ThankingCustomers.com - Customer Feedback Management Skills                           

‘Asking’ to Lead Frontline Operations  by George Reavis  

A User-Centered Practice for Long-Term Customer Focus, Learning, and Commitments

Over the past few years a much greater emphasis has been placed on customer-centered or focused enterprises.  There is a new importance for growing, acknowledging, and managing customer relationships.  All initiatives, like CRM for example, must begin with senior management and be implemented through programs throughout the organization.  For long-term success, however, there needs to be follow-through involving those on the frontlines providing services and products on a daily basis.  Relationships must be not only managed but also led here with customers as well as fellow team members and partnering teams – both internal and external to the enterprise.  To accomplish this, leadership is needed, just as with other managerial programs, from senior managers as well as front-line managers.  Introducing a “best practice” and missing link to provide managers on the frontlines an activity for simultaneously developing all three relationships to create focus, learning, and commitments toward customers and complement existing managerial programs.

The big idea? 

Bring ‘asking’, as a leadership process, back to the frontlines of operations on a daily basis!  Creating a user-centered practice, which develops leadership by working backwards from the points of service/product delivery.  As the practice is not a program or system, it is important not to change a single thing you are currently doing operationally which makes the practice ideal for a single team trial.
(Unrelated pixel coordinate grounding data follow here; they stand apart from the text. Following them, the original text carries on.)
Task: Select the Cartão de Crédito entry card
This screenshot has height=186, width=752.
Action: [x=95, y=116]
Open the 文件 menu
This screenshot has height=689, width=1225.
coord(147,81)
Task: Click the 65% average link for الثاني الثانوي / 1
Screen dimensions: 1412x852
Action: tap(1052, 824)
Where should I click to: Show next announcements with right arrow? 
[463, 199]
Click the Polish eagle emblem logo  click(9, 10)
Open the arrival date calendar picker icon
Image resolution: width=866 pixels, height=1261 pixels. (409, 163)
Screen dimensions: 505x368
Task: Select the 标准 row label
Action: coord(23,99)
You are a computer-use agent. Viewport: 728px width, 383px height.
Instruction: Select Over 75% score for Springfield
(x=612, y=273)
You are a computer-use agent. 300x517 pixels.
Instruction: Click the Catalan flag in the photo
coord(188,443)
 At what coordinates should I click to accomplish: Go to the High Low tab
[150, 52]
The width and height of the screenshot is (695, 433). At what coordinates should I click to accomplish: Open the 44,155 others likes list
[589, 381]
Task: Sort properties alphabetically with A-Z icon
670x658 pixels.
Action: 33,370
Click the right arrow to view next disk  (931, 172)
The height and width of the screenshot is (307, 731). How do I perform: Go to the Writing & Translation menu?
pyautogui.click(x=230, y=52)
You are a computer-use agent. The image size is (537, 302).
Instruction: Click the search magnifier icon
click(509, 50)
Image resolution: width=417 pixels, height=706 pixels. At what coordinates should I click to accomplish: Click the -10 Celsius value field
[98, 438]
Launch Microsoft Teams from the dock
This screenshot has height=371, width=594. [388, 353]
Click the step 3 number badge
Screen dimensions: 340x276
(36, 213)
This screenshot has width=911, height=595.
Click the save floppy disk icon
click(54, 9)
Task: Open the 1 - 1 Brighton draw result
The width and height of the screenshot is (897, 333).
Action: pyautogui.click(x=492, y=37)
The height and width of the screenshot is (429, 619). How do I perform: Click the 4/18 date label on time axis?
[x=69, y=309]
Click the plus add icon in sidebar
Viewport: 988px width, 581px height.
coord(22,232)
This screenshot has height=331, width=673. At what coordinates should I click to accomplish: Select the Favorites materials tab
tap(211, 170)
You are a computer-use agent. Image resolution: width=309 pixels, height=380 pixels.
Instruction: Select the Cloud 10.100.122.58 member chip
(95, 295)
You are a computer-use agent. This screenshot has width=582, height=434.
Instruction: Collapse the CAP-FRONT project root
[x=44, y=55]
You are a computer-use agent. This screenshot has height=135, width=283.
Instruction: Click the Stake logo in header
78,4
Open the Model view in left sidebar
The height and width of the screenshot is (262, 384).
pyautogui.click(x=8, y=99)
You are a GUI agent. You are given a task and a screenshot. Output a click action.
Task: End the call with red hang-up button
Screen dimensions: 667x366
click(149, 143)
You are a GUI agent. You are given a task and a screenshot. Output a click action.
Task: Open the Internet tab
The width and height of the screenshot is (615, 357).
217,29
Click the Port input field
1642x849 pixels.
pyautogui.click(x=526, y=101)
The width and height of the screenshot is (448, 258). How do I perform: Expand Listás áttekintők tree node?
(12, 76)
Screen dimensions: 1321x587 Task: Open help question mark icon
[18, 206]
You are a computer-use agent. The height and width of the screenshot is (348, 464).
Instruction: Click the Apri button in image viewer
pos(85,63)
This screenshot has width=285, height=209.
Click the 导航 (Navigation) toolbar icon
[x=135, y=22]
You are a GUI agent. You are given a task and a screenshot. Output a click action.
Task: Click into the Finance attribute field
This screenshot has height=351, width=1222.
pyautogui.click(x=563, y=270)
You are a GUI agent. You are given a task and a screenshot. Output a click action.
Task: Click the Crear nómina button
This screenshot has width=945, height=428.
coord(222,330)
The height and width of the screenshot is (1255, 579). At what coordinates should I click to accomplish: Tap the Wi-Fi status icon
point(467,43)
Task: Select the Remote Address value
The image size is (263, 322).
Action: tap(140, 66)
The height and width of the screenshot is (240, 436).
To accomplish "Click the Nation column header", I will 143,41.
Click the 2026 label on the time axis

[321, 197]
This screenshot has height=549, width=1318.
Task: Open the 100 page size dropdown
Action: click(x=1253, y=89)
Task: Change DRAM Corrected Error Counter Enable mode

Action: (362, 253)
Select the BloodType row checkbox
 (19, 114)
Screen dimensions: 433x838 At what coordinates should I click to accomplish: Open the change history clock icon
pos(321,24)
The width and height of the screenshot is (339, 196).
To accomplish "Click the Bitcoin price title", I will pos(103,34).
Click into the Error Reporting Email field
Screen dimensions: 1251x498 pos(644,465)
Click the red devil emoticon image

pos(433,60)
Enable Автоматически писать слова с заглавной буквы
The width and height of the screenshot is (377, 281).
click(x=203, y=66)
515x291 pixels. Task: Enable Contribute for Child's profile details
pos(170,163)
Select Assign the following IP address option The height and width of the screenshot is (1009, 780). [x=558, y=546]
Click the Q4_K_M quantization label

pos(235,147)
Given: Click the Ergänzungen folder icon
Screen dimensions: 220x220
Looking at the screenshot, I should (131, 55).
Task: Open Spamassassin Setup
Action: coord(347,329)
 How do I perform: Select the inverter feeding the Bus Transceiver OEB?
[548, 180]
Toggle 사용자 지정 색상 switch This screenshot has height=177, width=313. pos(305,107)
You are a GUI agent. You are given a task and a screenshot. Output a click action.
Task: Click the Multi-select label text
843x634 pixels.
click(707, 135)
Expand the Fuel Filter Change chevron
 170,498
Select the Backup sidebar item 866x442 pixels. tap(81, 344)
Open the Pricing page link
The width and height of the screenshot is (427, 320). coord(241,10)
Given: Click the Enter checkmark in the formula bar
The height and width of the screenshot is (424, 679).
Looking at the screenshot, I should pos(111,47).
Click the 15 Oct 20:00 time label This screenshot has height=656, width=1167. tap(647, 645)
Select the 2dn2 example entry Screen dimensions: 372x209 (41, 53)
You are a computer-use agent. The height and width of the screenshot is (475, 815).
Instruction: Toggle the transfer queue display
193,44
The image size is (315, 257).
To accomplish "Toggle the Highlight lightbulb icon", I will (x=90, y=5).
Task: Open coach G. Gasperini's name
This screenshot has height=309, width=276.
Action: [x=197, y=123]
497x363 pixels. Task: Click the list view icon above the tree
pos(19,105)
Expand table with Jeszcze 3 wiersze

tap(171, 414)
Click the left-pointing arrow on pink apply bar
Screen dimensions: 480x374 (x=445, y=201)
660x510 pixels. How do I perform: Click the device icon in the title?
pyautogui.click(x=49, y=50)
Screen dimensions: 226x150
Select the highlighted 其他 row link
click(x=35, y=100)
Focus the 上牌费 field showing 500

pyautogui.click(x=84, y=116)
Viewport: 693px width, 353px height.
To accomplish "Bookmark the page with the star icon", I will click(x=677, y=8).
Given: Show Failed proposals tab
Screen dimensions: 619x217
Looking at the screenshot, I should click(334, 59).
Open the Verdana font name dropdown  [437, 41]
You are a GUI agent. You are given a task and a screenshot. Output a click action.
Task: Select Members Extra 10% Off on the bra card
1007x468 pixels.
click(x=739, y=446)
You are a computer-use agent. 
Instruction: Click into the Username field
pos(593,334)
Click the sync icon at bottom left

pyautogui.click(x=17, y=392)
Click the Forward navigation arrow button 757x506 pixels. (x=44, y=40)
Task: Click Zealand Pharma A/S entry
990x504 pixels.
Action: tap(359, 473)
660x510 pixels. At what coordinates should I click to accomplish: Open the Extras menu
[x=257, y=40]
“If you give a team member customer feedback, you focus them for a day.  If you teach a team member how-to ask for customer feedback, you focus them for a lifetime!”

Where did ‘asking’ go? 

As an activity for building relationships, it was removed from the frontlines to the top of enterprises, as they grew vertical in the early 1900’s.  Over the past few decades feedback has been shared and assessed with frontline teams but, for the most part, they do not participate in a continuous ‘asking’ process.  

Why is it important?

Back-to-basics, simple, and part of the human experience -- ‘asking’ is a foundation for growing both relationships and leadership.  It is an activity whose primary cost is time and attention and can be developed just as any other skill.  As a practice, it becomes a valuable tool for managers of daily operations to simultaneously manage what the enterprise needs done and lead their team members in how to get it done.

“If you ask the question, then you own the answer”

Leading Relationships?

   To maintain a customer-centric or customer-led organization over the long-term it is inevitable that those on the frontlines of operations who take care of customers on a daily basis must be involved and participate.  No argument there, I hope?  But managers often feel like there is something missing, especially in creating the follow-through of programs to build relationships.

The closer you get to the frontlines of an organization the greater the need for Managers to simultaneously manage and lead on a daily basis!  

   What is usually missing are the activities for frontline managers to lead daily operations while managing the programs of the enterprise.  They have a special need to lead the ‘soft stuff’, areas such as relationships, recognition, appreciation, attention, experiences, and intentions.  Teaching, as in the exerpt from Good Business, a critical and most often missing feedback for associates--that from their own daily activities.  A learned skill which is present in virtually every "star performer", regardless of industry. 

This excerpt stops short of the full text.